»»
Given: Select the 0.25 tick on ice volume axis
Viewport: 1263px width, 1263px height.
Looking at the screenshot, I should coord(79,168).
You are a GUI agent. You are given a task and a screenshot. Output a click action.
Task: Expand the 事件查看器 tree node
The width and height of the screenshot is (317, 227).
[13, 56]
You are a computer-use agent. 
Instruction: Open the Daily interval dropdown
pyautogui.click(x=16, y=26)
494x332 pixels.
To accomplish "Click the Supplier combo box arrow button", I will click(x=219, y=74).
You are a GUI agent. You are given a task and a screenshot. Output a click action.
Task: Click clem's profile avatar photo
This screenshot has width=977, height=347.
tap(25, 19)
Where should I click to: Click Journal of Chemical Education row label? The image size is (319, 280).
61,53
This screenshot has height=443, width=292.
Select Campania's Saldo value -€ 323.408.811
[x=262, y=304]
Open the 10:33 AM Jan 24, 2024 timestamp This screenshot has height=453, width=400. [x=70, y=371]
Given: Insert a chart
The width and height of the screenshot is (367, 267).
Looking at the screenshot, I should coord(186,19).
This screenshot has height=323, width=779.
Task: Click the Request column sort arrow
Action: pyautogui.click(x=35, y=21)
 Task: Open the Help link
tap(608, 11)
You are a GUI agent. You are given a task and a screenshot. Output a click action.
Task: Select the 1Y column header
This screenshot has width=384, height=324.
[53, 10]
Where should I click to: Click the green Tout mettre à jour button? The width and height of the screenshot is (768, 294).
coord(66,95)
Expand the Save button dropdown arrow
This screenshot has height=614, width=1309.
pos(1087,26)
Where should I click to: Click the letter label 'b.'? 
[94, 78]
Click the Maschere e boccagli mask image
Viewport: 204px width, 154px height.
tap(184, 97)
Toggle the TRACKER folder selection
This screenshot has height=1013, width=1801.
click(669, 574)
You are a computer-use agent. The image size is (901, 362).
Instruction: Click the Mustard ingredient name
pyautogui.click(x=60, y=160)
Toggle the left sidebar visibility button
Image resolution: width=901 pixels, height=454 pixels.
««
Write out the entries above word for word.

Given: Select the 0.25 tick on ice volume axis
Viewport: 1263px width, 1263px height.
Looking at the screenshot, I should coord(79,168).
You are a GUI agent. You are given a task and a screenshot. Output a click action.
Task: Expand the 事件查看器 tree node
The width and height of the screenshot is (317, 227).
[13, 56]
You are a computer-use agent. 
Instruction: Open the Daily interval dropdown
pyautogui.click(x=16, y=26)
494x332 pixels.
To accomplish "Click the Supplier combo box arrow button", I will click(x=219, y=74).
You are a GUI agent. You are given a task and a screenshot. Output a click action.
Task: Click clem's profile avatar photo
This screenshot has width=977, height=347.
tap(25, 19)
Where should I click to: Click Journal of Chemical Education row label? The image size is (319, 280).
61,53
This screenshot has height=443, width=292.
Select Campania's Saldo value -€ 323.408.811
[x=262, y=304]
Open the 10:33 AM Jan 24, 2024 timestamp This screenshot has height=453, width=400. [x=70, y=371]
Given: Insert a chart
The width and height of the screenshot is (367, 267).
Looking at the screenshot, I should coord(186,19).
This screenshot has height=323, width=779.
Task: Click the Request column sort arrow
Action: pyautogui.click(x=35, y=21)
 Task: Open the Help link
tap(608, 11)
You are a GUI agent. You are given a task and a screenshot. Output a click action.
Task: Select the 1Y column header
This screenshot has width=384, height=324.
[53, 10]
Where should I click to: Click the green Tout mettre à jour button? The width and height of the screenshot is (768, 294).
coord(66,95)
Expand the Save button dropdown arrow
This screenshot has height=614, width=1309.
pos(1087,26)
Where should I click to: Click the letter label 'b.'? 
[94, 78]
Click the Maschere e boccagli mask image
Viewport: 204px width, 154px height.
tap(184, 97)
Toggle the TRACKER folder selection
This screenshot has height=1013, width=1801.
click(669, 574)
You are a computer-use agent. The image size is (901, 362).
Instruction: Click the Mustard ingredient name
pyautogui.click(x=60, y=160)
Toggle the left sidebar visibility button
Image resolution: width=901 pixels, height=454 pixels.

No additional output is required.